Document passage –

□ □ □

In its broadest terms, optics is generally defined as that branch of physics concerned with the interactions of light with its containment medium as the light propagates through that medium. Aquatic optics generally restricts its definition of containment media to those found in naturally occurring water bodies. Since, however, the point of origin and/or final destination of the light propagation under study are very often in media other than those comprising the naturally occurring water bodies, aquatic optics must also contend with the transference of light among these adjacent media. The propagation of light through the atmosphere and the interaction of light with the solid matter containing the natural water body must, therefore, be appropriately incorporated into the principles of aquatic optics.

Aquatic optics can be subdivided according to whether the natural water body is salty (oceanographic), inland or fresh (limnological), or coastal. Oceanographic optics has long been recognized as an integral component of oceanography, and has benefitted from rapid advances in the development of sophisticated submersible spectro-optical devices and computer-based interpretative techniques. Limnological optics has not enjoyed the same longstanding recognition as has oceanographic optics, although the sophisticated spectro-optical devices and computer-based interpretative techniques offer comparable benefits. It is not the purpose of this book to dwell on the possible reasons for such an historical lack of recognition, but rather to address the nature of the limnological light field and the behavior of photons within such an aquatic environment. The fundamental theory of radiative transfer developed for atmospheric and oceanographic optics is directly applicable to the study of both the limnological and the coastal environments. However, due to the basic differences amongst oceanographic and limnological aquatic compositions, much of the interpretive techniques are not directly applicable. These similarities and differences will be discussed throughout this book.

□ □ □

Stored entries:
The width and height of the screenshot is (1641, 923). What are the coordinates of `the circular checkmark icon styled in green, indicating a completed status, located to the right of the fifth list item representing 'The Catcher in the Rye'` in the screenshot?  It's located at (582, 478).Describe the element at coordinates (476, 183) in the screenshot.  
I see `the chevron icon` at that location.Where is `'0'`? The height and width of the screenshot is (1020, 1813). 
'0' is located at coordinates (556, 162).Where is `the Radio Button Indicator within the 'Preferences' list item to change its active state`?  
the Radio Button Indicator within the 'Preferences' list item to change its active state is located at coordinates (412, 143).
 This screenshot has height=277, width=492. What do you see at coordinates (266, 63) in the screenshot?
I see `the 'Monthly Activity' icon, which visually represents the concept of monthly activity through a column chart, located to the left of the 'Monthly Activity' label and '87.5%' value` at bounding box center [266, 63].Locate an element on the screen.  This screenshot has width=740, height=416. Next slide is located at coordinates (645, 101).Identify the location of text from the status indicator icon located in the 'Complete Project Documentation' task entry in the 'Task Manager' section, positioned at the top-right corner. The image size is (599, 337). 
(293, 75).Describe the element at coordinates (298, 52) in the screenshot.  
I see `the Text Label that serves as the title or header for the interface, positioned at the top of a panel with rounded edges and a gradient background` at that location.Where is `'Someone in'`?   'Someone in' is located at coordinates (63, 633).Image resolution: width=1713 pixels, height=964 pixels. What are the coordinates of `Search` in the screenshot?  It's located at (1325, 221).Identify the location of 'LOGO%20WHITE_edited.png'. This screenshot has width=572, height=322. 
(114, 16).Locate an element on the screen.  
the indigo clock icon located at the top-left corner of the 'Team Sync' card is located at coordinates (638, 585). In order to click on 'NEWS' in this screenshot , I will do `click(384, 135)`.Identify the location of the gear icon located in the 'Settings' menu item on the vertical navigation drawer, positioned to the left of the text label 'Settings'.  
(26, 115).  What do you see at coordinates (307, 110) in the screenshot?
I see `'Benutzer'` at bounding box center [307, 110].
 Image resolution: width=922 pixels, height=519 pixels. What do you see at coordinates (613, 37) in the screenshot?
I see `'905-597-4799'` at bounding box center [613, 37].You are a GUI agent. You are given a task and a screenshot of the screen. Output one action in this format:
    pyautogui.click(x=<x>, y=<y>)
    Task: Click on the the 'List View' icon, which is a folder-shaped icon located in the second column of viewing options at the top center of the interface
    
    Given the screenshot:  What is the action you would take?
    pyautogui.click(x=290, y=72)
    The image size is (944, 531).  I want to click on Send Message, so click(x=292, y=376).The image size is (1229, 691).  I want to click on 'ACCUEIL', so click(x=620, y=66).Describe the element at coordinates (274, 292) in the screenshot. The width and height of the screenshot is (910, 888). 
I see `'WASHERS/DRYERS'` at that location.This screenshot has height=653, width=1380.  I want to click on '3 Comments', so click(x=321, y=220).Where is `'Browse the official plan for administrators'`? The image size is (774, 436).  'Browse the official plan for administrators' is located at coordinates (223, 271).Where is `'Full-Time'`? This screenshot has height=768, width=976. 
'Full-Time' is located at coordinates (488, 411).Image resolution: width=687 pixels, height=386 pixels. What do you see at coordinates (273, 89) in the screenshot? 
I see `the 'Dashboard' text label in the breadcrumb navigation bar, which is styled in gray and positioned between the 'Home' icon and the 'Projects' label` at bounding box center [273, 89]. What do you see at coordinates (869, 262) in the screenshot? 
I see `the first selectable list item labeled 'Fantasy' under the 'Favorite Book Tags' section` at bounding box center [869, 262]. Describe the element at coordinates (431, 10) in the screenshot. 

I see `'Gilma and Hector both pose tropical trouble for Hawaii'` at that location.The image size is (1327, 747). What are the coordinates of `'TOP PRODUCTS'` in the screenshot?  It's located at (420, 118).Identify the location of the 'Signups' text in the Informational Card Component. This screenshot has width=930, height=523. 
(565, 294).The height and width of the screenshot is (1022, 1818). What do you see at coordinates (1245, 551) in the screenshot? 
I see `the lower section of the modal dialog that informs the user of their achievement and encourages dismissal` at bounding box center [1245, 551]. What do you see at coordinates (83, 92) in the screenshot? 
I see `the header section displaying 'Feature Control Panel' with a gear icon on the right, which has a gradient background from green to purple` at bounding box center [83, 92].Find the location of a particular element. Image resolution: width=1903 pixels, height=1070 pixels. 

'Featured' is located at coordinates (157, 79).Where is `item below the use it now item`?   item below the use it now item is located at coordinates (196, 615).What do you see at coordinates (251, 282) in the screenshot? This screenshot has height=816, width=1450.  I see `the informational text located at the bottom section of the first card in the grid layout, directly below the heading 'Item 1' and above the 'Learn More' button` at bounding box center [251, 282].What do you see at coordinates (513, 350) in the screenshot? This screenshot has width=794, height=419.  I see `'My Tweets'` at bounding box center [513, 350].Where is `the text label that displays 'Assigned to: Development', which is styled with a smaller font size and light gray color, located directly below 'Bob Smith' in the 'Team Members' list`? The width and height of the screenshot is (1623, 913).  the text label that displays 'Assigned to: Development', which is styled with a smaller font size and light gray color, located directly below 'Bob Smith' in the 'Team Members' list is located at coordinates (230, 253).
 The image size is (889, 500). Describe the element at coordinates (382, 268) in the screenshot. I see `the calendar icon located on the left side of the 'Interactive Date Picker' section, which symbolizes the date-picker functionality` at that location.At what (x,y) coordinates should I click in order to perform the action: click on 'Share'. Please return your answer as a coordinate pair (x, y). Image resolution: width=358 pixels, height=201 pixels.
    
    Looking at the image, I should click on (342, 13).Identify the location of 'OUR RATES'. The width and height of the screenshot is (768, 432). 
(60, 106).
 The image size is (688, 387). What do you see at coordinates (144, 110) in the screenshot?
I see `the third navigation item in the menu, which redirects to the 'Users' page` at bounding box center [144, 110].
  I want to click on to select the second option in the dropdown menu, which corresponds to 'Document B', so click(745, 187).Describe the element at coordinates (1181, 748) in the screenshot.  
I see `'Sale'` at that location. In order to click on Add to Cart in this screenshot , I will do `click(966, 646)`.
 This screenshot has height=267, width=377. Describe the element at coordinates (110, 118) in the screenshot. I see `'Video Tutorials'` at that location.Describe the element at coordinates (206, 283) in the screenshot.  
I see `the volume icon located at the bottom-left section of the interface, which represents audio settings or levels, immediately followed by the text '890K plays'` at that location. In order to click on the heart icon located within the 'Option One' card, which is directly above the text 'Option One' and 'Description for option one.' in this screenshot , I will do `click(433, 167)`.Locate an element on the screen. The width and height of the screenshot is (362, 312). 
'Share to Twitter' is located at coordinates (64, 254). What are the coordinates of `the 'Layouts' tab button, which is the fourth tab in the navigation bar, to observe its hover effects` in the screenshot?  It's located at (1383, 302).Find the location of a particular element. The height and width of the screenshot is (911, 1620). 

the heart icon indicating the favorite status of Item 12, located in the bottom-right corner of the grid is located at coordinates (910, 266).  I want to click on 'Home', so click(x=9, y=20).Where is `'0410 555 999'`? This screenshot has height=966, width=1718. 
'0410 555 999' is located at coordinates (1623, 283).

□ □ □

Written task 1 – In the aquatic optics passage, what are the three subdivisions of aquatic optics, based on the kind of natural water body?
Written task 2 – Continue the aquatic optics passage from where it stops.

Task answer 1 – Oceanographic (salty), limnological (inland or fresh), and coastal.

Task answer 2 –
The launch of ERTS-1 (the Earth Resources Technology Satellite, later renamed Landsat-1) in August 1972 introduced remote sensing as a potential tool to the protocols of environmental monitoring. Mounted onboard ERTS-1 was a broadband multispectral scanning device which recorded the radiation upwelling from the target contained within the field-of-view of the downward-looking multispectral scanning device. This target was an environmental ecosystem comprised of atmospheric, terrestrial, and/or aquatic regimes. Consequently, the satellite sensor recorded an integrated spectral signature representing the reflected portion of the solar and sky radiation impinging upon the earth (later sensors recorded a second signature representing the thermal energy generated by the ecosystem itself). Since the parameter recorded at the orbiting satellite was optical in nature, it logically followed that such optical data should be interpreted in terms of the optical properties of the environmental targets. Remote sensing and its potential role in environmental monitoring activities became, therefore, intimately linked with aquatic optics, providing, as it did, a need to understand the interactive nature of electromagnetic radiation and natural water bodies.

As subsequent satellites were launched (some such as Nimbus-7 and Seasat were dedicated predominantly to the study of oceans and ocean color), techniques to extract oceanographic information from the continuous streams of remotely-sensed data were rapidly developed. Understandably, these environmental satellites contained payloads of optical devices sensitive to various energy regions of the electromagnetic spectrum. It is the intention of this book to review the philosophy and scientific theory governing such information extraction within a restricted region of the electromagnetic spectrum, namely the visible wavelength region. While other regions of the electromagnetic spectrum (most notably microwave, radar, and thermal infrared) have been justifiably represented by the complements of sensors comprising both aircraft and satellite remote sensing missions dedicated to aquatic studies, measurement of water colour continues to comprise a major component of such remote sensing activities. For this reason, the major thrust of this book will be directed towards an interpretation of visible light (that is, radiation contained within the boundaries of the color wavelengths) emanating from inland and coastal natural water bodies (that is, natural waters influenced by their proximity to land masses).

To accommodate this thrust, the basic theory and general principles of aquatic optics and light propagation will first be briefly reviewed. A glossary is included at the end of this book defining the terminology that will be used throughout the text. Remote sensing will be treated as a parallel topic wi...